All’improvviso una lama di luce e pulviscolo

magico dono del sole

riusciva a filtrare

tra il legno accondiscendente delle persiane.

Non so, pensavo

ero capace di vivere quell’ abbondanza?

Sapeva, la magica luce, che c’ero io

seduta lì in terra,

incantata da tanta bellezza?

Forse no. Non lo sapeva.

Toccava la punta dei miei piccoli piedi

scaldava le dita e ancora sentivo non so.

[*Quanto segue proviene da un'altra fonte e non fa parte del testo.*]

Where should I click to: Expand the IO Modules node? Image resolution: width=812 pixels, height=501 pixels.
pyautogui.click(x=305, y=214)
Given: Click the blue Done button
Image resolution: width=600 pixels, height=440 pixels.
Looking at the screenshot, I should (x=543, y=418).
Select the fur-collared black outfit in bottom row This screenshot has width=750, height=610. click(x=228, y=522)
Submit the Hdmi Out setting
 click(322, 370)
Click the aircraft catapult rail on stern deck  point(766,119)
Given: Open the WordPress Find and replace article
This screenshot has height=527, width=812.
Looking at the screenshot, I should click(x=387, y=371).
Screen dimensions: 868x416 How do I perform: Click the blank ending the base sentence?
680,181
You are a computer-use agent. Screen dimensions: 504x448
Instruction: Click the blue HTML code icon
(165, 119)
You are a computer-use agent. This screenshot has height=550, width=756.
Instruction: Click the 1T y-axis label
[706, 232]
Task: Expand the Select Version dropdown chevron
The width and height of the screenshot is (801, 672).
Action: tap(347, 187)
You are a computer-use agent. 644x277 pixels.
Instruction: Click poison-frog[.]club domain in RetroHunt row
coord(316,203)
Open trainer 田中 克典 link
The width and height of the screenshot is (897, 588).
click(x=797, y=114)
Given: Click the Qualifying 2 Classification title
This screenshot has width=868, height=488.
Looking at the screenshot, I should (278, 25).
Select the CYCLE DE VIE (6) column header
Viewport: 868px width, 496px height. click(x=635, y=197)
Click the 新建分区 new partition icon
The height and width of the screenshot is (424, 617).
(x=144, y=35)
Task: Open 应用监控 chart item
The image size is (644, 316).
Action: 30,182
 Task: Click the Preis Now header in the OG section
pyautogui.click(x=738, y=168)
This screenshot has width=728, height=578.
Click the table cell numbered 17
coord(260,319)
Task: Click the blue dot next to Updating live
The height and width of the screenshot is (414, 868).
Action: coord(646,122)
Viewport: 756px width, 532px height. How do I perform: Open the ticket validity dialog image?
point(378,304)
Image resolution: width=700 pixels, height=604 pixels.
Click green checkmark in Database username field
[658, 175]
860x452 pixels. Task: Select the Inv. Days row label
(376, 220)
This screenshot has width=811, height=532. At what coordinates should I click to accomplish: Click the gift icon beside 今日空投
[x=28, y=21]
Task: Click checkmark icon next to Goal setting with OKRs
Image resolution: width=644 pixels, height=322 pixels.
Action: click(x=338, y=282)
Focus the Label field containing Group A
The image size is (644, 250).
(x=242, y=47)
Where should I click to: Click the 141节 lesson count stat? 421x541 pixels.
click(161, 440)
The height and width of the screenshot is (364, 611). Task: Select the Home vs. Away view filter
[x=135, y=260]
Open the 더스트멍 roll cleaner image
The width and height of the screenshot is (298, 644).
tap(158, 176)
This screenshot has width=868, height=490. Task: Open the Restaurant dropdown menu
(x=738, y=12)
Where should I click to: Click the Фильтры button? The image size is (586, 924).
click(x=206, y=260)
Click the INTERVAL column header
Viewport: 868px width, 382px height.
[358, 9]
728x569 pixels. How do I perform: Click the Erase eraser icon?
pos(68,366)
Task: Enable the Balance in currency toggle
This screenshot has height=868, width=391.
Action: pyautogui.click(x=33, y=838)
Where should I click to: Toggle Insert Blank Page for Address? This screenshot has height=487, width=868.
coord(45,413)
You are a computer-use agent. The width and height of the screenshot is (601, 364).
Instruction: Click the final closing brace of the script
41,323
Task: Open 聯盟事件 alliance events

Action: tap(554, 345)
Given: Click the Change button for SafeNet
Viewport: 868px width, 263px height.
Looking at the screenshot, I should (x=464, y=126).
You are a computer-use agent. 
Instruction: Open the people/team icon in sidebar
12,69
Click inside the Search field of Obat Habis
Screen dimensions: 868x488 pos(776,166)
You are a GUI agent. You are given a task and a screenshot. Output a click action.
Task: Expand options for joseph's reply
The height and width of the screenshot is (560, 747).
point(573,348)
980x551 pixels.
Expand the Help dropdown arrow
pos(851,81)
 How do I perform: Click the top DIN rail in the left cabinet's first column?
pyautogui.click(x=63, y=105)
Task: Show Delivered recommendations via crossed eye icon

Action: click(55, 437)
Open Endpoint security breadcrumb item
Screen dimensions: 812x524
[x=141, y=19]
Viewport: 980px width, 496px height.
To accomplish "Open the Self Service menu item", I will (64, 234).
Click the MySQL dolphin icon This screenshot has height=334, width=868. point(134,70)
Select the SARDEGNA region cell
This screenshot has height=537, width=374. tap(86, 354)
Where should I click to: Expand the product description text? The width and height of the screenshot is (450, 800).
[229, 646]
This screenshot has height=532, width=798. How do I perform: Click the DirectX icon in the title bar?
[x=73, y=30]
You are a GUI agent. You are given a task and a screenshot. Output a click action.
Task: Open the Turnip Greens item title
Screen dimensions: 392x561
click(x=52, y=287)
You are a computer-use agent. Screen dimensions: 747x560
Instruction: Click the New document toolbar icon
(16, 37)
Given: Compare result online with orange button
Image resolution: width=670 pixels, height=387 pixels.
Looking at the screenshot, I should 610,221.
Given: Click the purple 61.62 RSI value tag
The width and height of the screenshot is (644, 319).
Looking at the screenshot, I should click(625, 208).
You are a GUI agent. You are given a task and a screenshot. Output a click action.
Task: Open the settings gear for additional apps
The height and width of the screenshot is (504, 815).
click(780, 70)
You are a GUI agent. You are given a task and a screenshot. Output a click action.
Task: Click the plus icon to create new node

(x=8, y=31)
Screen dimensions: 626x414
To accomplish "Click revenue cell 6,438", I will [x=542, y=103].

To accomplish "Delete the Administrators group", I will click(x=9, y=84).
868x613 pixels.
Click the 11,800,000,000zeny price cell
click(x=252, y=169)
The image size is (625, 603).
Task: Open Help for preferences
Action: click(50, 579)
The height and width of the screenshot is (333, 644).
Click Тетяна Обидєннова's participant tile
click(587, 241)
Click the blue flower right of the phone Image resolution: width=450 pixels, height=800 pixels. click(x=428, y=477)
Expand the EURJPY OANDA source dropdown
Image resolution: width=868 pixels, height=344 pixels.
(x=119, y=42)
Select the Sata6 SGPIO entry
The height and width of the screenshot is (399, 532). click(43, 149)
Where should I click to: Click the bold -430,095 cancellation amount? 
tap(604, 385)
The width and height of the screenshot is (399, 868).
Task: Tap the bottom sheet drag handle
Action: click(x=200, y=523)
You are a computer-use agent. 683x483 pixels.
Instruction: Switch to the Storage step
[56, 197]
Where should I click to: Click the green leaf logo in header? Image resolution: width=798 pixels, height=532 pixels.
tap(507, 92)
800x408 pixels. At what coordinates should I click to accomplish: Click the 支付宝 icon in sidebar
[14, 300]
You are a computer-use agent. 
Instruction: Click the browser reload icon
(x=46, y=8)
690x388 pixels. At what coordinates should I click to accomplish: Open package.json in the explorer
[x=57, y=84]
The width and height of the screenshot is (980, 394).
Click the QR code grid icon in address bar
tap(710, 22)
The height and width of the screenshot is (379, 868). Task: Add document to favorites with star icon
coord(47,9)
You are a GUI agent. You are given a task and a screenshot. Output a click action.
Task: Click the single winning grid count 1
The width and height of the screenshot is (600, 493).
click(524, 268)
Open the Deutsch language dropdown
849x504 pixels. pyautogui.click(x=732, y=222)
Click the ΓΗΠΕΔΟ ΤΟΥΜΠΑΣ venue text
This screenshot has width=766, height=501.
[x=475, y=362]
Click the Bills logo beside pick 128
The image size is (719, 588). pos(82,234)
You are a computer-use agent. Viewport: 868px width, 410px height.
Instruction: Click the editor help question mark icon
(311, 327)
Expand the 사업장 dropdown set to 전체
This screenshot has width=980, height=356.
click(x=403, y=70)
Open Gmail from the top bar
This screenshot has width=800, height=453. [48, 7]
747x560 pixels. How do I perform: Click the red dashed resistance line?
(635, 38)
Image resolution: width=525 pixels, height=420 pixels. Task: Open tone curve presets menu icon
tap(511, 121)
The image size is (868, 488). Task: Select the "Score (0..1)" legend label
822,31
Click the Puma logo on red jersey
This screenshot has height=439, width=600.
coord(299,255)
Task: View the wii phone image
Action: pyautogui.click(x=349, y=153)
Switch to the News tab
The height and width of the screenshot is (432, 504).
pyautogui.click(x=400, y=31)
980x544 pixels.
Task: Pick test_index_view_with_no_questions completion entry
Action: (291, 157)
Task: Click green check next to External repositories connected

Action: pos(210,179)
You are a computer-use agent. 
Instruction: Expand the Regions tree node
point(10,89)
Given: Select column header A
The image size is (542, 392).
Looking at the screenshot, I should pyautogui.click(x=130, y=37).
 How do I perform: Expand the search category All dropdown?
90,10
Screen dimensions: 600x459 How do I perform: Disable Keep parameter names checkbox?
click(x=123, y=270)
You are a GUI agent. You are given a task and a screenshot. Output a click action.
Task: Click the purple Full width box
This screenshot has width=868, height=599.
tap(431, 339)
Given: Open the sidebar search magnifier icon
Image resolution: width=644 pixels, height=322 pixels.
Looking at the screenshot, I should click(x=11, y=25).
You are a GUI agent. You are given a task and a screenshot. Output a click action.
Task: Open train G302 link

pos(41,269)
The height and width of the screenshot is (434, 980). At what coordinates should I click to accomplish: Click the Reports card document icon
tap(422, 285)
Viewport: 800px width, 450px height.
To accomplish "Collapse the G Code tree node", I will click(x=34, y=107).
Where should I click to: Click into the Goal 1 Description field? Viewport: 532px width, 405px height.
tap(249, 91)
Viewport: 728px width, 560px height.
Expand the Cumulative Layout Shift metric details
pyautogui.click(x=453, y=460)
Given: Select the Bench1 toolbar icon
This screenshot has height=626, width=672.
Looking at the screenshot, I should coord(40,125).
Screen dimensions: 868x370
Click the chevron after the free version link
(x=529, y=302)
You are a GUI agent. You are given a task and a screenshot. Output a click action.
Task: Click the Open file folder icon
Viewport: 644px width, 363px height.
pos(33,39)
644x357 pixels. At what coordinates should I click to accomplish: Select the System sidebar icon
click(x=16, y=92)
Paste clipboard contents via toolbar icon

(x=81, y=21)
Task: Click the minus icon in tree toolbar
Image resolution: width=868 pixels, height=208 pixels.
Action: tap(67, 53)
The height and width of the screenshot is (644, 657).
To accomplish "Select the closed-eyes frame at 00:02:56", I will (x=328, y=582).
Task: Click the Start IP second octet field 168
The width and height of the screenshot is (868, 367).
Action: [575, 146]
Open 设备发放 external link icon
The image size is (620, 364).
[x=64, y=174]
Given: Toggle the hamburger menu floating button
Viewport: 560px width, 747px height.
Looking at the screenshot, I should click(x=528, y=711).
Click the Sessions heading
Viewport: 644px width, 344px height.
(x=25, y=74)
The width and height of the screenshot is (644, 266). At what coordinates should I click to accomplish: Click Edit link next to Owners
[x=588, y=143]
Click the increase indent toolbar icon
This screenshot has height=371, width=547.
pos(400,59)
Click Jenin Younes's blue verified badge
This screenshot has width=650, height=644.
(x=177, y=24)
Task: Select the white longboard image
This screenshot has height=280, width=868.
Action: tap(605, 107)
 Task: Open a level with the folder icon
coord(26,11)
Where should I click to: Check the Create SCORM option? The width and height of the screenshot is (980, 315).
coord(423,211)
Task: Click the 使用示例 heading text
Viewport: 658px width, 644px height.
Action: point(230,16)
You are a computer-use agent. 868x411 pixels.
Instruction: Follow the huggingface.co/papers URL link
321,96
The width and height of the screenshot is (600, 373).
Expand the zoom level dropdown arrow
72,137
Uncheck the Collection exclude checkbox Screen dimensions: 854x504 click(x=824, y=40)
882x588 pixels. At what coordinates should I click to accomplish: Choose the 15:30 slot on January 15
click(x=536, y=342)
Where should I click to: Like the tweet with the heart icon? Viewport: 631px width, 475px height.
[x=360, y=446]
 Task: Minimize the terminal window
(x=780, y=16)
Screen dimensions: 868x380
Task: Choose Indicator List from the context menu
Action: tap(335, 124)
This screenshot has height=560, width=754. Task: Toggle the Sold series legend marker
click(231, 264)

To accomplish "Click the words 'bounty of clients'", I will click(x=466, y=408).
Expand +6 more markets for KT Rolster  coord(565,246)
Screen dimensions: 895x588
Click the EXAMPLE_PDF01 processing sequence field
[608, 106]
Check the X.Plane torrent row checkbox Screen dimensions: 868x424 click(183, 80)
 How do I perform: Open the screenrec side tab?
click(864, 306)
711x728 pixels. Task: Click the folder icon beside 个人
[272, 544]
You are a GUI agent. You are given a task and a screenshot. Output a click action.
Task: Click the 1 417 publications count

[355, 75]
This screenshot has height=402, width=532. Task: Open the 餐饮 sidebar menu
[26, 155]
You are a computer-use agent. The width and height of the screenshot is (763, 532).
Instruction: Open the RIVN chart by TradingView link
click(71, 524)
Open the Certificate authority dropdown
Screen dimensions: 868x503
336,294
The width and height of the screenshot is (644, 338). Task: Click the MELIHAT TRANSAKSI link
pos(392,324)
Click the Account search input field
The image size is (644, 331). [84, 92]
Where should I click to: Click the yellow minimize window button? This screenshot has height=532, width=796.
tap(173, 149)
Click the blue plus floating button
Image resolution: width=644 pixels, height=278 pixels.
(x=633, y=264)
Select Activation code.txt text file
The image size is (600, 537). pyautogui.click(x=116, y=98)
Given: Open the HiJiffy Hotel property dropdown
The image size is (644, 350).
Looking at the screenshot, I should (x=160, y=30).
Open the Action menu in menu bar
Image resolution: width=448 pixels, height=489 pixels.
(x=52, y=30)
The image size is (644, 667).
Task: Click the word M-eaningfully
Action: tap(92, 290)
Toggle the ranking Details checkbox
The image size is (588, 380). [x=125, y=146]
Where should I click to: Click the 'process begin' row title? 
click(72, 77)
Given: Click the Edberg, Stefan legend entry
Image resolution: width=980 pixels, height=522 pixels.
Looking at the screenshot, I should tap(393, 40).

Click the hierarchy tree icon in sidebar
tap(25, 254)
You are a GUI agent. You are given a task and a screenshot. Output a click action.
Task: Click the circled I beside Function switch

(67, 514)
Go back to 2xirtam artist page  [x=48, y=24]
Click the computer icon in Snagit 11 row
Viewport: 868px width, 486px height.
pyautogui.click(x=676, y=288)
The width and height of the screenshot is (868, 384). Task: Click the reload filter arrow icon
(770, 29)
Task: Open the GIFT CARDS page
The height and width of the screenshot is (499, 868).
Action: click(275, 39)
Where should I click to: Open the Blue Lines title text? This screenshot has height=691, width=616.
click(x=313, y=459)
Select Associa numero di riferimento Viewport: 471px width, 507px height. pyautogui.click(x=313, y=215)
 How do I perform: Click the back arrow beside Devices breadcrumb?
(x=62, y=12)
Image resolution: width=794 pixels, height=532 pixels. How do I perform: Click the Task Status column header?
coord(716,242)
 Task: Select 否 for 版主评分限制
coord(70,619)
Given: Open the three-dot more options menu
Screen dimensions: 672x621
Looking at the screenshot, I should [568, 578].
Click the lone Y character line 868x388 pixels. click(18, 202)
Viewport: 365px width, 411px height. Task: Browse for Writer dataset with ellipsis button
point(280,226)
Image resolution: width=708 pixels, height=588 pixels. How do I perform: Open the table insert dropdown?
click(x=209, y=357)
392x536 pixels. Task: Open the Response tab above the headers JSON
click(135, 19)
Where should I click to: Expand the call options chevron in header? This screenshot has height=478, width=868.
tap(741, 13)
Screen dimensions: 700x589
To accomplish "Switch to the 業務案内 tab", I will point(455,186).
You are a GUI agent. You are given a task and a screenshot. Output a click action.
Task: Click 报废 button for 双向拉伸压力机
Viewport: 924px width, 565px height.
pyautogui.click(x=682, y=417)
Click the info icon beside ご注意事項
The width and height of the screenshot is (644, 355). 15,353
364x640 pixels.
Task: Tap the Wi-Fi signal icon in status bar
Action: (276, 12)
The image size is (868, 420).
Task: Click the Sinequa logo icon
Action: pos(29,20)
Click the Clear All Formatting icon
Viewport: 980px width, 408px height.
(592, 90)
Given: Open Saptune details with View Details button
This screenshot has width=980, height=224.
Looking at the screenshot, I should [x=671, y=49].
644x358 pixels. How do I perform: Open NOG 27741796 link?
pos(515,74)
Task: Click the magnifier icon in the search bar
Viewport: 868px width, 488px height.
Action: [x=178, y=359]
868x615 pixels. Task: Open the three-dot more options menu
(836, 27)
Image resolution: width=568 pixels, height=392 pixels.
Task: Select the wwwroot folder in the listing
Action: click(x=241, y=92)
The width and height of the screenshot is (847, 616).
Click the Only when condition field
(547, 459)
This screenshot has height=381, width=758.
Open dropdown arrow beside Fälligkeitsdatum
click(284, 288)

Il cuore batteva, i pensieri ballavano

non so…

Un gesto di coraggio impudente

tra disobbedienza e sacro

la faccia, tutta, nella polvere d’oro

un tango

tra malinconia e desiderio

tra pensieri troppo difficili e emozioni troppo grandi

tra gioco e serietà quella che solo i bimbi sanno giocando

Non so

tra me e come si farà a diventar grandi

tra me e non voglio crescere

tra me e una curiosità fatata che respiravo a bocca aperta.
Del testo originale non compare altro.